Proporrà oltre 60 eventi tra esperimenti e dimostrazioni scientifiche dal vivo, mostre, conferenze e seminari divulgativi, spettacoli e concerti la Notte dei ricercatori che il 25 settembre coinvolgerà anche Perugia.
Il capoluogo umbro sarà protagonista dell’iniziativa con altre centinaia di città in 24 Paesi europei, attraverso il progetto Sharper, coordinato da Psiquadro. Tra i partner, l’Ateneo perugino ed i Laboratori nazionali del Gran Sasso. Le iniziative in programma, dal pomeriggio a tarda notte, coinvolgeranno piu’ di 180 ricercatori in 26 luoghi della città. Per l’occasione saranno aperti al pubblico i laboratori umanistici e scientifici dell’Università.

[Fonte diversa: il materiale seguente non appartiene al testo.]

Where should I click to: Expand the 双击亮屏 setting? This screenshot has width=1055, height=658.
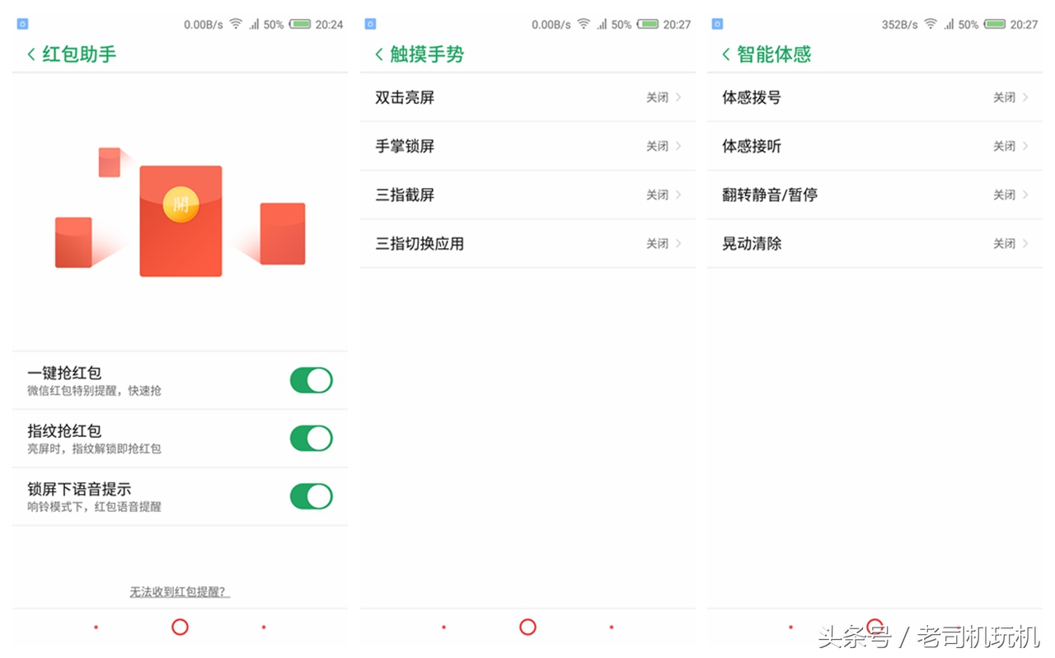pyautogui.click(x=528, y=97)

Tra gli eventi speciali, una gara podistica, una “silent disco” in piazza (ascoltare musica da discoteca ciascuno con la sua cuffia, ci sono già 500 prenotazioni), una band che suonerà con strumenti ricavati da materiali di recupero, giochi di luce su Palazzo dei Priori, una conferenza di medicina con cinque protagonisti della ricerca a Perugia.

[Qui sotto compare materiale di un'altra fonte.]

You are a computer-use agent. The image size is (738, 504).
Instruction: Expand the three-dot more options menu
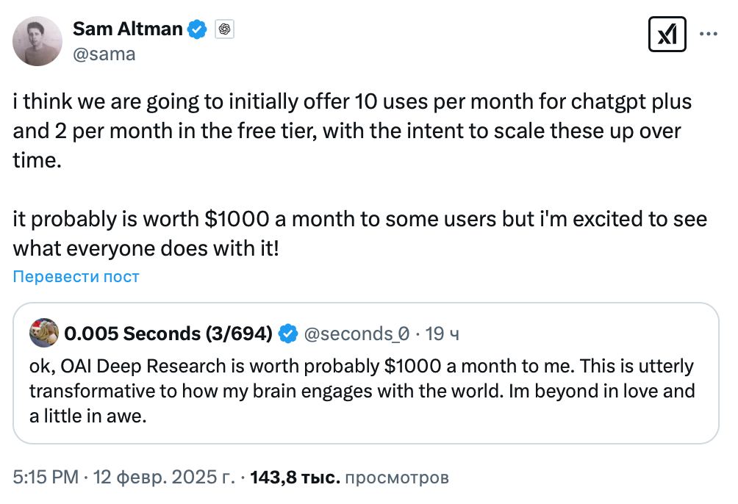(x=708, y=35)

La Notte dei ricercatori è stata presentata oggi a Palazzo dei Priori da Leonardo Alfonsi, coordinatore di Sharper, recente vincitore del premio Romeo Bassoli della Società italiana di fisica per la divulgazione scientifica, e con il sindaco, Andrea Romizi. Hanno partecipato anche Maurizio Busso, dell’Istituto nazionale di Fisica nucleare, e Andrea Velardi, delegato del Rettore dell’Università di Perugia per il settore Comunicazione della cultura scientifica.
Secondo Romizi, questa iniziativa risponde “alla necessità che hanno tutte le istituzioni, compresa l’Università, di uscire dai palazzi e avvicinarsi ai cittadini”.
E del resto, ha detto Busso, “fare scienza è bello e divertente, specialmente se lo si fa in mezzo alla gente”. Il progetto Sharper, al quarto anno, è cresciuto per adesioni, perchè, come ha ricordato Alfonsi, nato nel Dipartimento di Fisica, oggi coinvolge tutto l’Ateneo con 16 Dipartimenti. La Notte dei ricercatori è promossa dalla Commissione Europea fin dal 2005 e ogni anno vi partecipano migliaia di istituti e singoli ricercatori con l’obiettivo di creare occasioni di incontro tra chi fa ricerca ed i cittadini per diffondere la cultura scientifica, fare conoscere le innovazioni tecnologiche e rendere più familiari i protagonisti di un mondo poco conosciuto. Il tutto, grazie ad un contesto informale e presumibilmente più stimolante in cui si coniugano scienza ed intrattenimento. Alla Notte dei ricercatori l’Italia ha aderito da subito con una molteplicità di progetti che ne fanno tradizionalmente uno dei Paesi europei con il maggior numero di eventi diffusi sul territorio.